Somerville Water Statement

In the last decade, Somerville, NJ has experienced significant growth and economic revitalization. Somerville spent the 90’s and the early 2000’s under the shadow of the Bridgewater Mall; yet another town littered with shuttered storefronts and young people eager to leave. Today’s Somerville is almost unrecognizable with its new abundant apartment towers and downtown shops. Even the New York Times called Somerville a “Walkable Suburban Alternative” so even the most obnoxious New York expats have taken note of this small New Jersey town.
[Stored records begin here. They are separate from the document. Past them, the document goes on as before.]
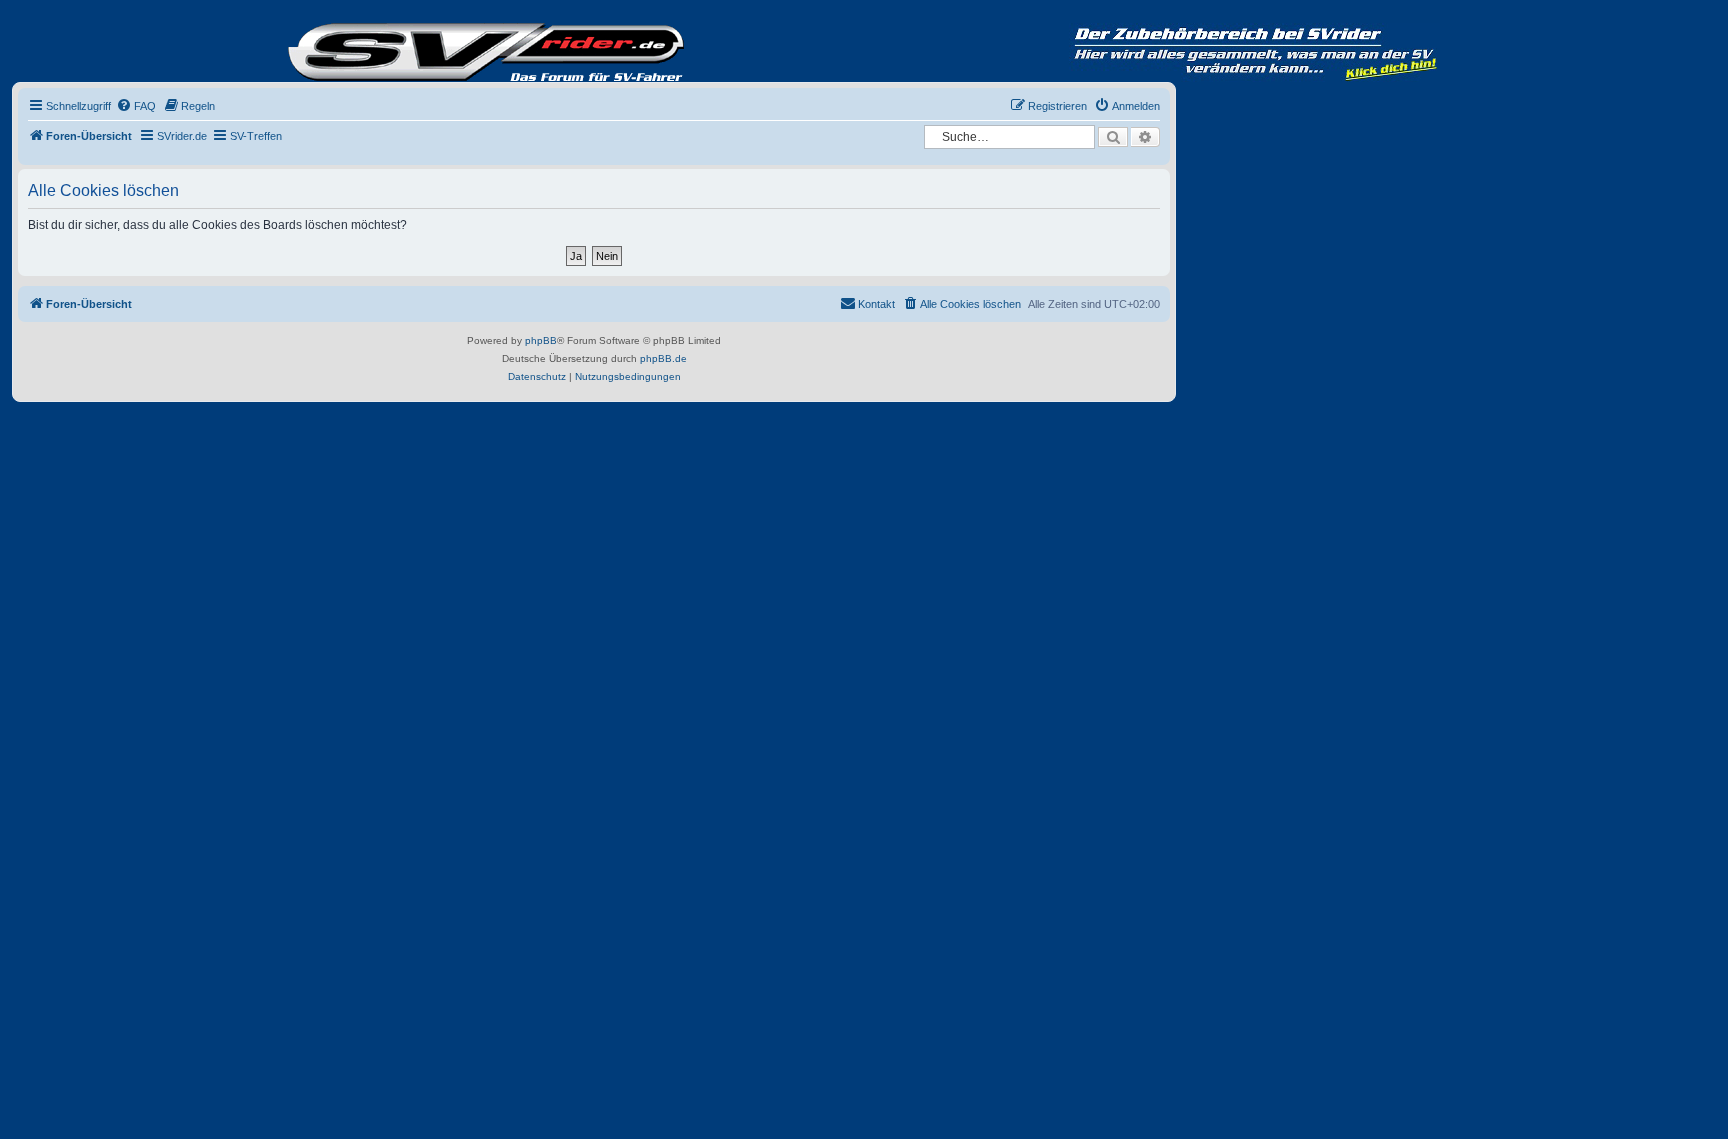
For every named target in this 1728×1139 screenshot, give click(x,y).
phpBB (541, 340)
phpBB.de (663, 358)
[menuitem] (136, 106)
Despite Somerville’s success story, the city government proposed selling Somerville’s sewage system to American Water for $8 million. The town warns of an inability to pay for upcoming maintenance costs and has sold the decision as inevitable due to town finances. This sale of water utility systems will lead to higher utility costs for Somerville residents in the long term. Far from being inevitable, the combination of generous tax giveaways to developers and financially irresponsible bond offerings by the government of Somerville have put the town in a situation that was entirely avoidable and still could be avoided if residents vote “No” this November 8th on the proposed sale of the wastewater system.

The current push to privatize the sewer system in Somerville is emblematic of the structural issues with Somerville’s urban renewal. From financing luxury apartment developments with PILOT schemes that required a $5.2 million bond sale to financing a massive parking deck to the tune of a $7.2 million bond sale; it’s clear that there is a capacity to finance the $9 million dollars needed for long-term maintenance on the sewer system, and that the issue is a lack of political will.

Somerville already spends about $3 million operating and maintaining their sewer system annually, and runs a surplus of about $150,000 on their sewer budget annually, per the town’s 2022 budget. An extra $1 million annually for 9 years (as the for-profit company New Jersey American Water proposes to spend) is reasonably in budget for the township without blowing out the deficit, and can easily be paid off with long-term revenue from the sewer system and by tapping into budget surpluses elsewhere. NJAW’s fearmongering proposal claims that household sewer bills will have to rise dramatically to pay for maintenance, but this ignores the ability of the town to use general funds and issue bonds to amortize the cost over time. Even a direct tax increase to pay for the project without debt (an unnecessary worst-case) would only require total municipal tax revenue (from all sources) to go up about 4%, a light burden for Somerville taxpayers. In comparison, NJAW plans to raise sewer rates permanently (on an operation that already runs a positive balance) in order to extract more profit from Somerville’s population.

Fortunately, there is still time to stop this unnecessary and misguided sale, which will only serve to increase the cost of sewer service for residents of Somerville. Vote NO on November 8th and stop this greedy company from getting its hooks into the wallets of Somerville’s people!